X = df.drop(target, axis=1)
y_trans = target_label_encoder.fit_transform(y).astype(int)
print("----------- Check encoding ---------------------")
print(y_trans[:10])
print("--------------------------------")

results = cross_val_score(model, X, y_trans, cv=5)
print("--------------------------------")
print(f"Accuracy (in %): {results.mean() * 100:.2f} +/- {results.std() * 100:.2f}")
print("--------------------------------")

## Confusion Matrices

### Straight Confusion Matrix

In [None]:
from utils_bsak import plot_confusion_matrix

y_pred = model.predict(X_test)

plot_confusion_matrix(y_test=y_test, y_pred=y_pred, labels=target_label_encoder.classes_)

### Top-k Confusion Matrix

In [None]:
from utils_bsak import plot_top_k_confusion_matrix

k = 3
y_pred_prob = model.predict_proba(X_test)
plot_top_k_confusion_matrix(y_test=y_test, y_pred_prob=y_pred_prob, labels=target_label_encoder.classes_, top_k=k, show_off_top_k_info=False)

# Export to ONNX

In [None]:
import xgboost as xgb
from onnxmltools import convert_xgboost
from onnxmltools.convert.common.data_types import FloatTensorType

# rename the columns of X to make Onnx conversion possible:
X_old_columns = { f"f{i}" : col for i, col in enumerate(X_train.columns)}
X_train.columns = [f"f{i}" for i in range(X_train.shape[1])]

# DMatrix (i.e. dense-matrix) erstellen und enable_categorical setzen
dtrain = xgb.DMatrix(data=X_train, label=y_train, enable_categorical=True)
dtest = xgb.DMatrix(data=X_test, label=y_test, enable_categorical=True)


# Assuming you have a trained XGBClassifier model
model = create_Model()
model.fit(X_train, y_train)

# Convert the model to ONNX format
initial_type = [('float_input', FloatTensorType([None, X_train.shape[1]]))]
onnx_model = convert_xgboost(model, initial_types=initial_type)

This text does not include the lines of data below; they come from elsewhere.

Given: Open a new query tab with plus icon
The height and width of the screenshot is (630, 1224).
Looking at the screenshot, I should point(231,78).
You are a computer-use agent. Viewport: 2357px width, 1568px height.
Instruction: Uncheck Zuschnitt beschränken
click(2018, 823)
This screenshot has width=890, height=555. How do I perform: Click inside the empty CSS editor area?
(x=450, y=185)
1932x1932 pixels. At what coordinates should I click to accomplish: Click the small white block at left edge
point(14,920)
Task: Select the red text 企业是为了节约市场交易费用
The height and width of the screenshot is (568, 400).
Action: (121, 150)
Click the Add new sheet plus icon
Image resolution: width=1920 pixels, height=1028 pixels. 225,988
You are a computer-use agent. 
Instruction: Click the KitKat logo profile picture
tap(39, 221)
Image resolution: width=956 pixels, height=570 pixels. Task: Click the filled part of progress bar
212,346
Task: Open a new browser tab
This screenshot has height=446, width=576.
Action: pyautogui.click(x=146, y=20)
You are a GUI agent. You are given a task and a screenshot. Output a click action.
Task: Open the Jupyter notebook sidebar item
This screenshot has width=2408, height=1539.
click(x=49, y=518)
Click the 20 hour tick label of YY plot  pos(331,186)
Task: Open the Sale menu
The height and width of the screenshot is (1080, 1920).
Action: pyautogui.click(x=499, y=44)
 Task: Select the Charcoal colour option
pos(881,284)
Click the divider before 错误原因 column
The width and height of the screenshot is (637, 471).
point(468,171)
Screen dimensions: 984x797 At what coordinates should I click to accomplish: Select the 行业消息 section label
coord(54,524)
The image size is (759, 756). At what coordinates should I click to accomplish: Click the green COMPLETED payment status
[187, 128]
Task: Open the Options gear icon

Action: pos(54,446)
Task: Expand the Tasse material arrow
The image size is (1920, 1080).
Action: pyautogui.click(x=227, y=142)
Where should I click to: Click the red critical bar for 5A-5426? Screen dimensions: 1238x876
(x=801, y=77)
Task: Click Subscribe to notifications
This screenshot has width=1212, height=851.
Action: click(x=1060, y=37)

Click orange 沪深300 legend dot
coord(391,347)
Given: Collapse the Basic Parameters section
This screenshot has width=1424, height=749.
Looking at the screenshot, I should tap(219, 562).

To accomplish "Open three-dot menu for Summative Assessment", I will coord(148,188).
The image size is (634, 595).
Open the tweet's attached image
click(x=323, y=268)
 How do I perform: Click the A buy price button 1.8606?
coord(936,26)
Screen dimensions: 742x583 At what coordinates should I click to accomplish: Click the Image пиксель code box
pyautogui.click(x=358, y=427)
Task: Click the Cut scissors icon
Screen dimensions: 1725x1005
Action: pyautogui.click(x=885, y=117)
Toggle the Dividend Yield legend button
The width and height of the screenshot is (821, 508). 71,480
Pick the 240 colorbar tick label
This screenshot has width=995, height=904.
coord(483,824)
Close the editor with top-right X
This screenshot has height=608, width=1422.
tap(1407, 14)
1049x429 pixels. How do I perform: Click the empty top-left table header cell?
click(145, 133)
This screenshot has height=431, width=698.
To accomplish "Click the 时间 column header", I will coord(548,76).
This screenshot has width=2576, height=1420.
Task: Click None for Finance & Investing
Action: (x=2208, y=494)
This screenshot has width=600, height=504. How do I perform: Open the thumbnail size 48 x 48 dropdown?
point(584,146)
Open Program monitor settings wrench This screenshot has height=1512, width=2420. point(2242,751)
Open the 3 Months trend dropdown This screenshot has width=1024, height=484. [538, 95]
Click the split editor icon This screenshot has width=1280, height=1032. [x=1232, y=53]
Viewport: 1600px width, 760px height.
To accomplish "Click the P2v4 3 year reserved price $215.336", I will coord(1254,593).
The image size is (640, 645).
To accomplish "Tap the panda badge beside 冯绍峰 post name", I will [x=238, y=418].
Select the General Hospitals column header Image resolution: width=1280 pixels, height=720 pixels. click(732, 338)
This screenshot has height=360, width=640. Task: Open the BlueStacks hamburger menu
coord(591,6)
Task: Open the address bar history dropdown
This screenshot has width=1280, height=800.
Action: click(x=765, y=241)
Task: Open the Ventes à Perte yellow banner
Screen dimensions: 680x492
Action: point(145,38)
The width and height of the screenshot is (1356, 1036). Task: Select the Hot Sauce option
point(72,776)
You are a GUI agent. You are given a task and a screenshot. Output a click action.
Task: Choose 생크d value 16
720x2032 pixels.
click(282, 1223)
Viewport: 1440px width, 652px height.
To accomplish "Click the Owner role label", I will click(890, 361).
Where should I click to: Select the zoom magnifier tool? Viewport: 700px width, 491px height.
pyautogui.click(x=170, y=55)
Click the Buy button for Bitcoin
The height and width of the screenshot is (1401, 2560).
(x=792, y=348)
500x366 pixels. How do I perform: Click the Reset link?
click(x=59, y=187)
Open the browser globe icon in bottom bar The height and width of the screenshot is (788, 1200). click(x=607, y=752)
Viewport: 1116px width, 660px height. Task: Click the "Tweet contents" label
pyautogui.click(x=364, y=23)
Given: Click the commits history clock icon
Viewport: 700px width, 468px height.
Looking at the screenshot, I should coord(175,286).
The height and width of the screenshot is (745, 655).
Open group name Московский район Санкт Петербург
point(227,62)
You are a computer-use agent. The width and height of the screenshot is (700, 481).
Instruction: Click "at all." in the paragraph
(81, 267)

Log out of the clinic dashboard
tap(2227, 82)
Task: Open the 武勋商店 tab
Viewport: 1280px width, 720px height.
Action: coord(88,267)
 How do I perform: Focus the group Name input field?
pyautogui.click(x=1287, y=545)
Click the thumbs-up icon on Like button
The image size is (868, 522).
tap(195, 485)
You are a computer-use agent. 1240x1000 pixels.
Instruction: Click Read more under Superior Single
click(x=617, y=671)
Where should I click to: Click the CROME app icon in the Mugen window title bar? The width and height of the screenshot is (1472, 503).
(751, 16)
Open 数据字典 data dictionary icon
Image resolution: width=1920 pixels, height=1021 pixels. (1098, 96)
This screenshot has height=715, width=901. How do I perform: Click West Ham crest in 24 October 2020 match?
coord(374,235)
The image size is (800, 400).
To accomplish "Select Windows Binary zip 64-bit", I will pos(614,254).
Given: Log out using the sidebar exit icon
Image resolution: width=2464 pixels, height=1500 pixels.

# Save the ONNX model to a file in D:\1000_DataScience_MachineLearning\1000_ML_Projects\1000_Github_ML_2\projects_planned\Psinova_Examples\saktoBsik_private :

onnx_model_name = "model_" + "Sachkonto_stratified_All3" + ".onnx"

with open(onnx_model_name, "wb") as f:
    f.write(onnx_model.SerializeToString())

print("------------------------------------------------------------------------")
print(f"model name: {onnx_model_name}")
print(f"Sachkonten Codierung für das Model : {target_label_encoder.classes_}")
print("------------------------------------------------------------------------")



In [None]:
# Store data and LabelEncoder for later use:
import joblib, onnxmltools, xgboost

data_folder = "data_preprocessed/"
file_joblib_dump = 'OnnxParams_Sachkonto_stratified_All3.pkl'

onnx_parameters = {
    "onnx_model_name" : onnx_model_name,
    "trained_features" : final_seleced_features,
    "xgboost_version" : xgboost.__version__,
    "onnxmltools_version" : onnxmltools.__version__,
}

joblib.dump(onnx_parameters, data_folder + file_joblib_dump)

In [None]:
import xgboost
print(xgboost.__version__)

#Answer:
# 1.4.2

In [None]:
import onnxmltools
print(onnxmltools.__version__)

# Answer:
# 1.7.0

Working combination of versions of xgboost and onnxmltools:

xgboost : 1.4.2 <br>
onnxmltools : 1.7.0

# TO DO : 
+ explain Classification Report
+ deal with imbalance

#### Note: Strategies to Address Imbalance 

+ Cost-Sensitive Learning: Assign higher misclassification costs to the minority class, encouraging the model to consider it more seriously.
+ Alternative Splitting Criteria: Use metrics like Hellinger distance (?) instead of traditional ones like information gain, as it better handles skewed distributions (why?).
+ Sampling Techniques: Balance the dataset by oversampling the minority class or undersampling the majority class, or by using wrapper frameworks that combine sampling with the splitting metric.
+ Adjusted Evaluation Metrics: Accuracy alone is misleading in imbalanced settings. Instead, prioritize metrics like precision, recall, and F1-score to assess the model’s performance on the minority class more accurately.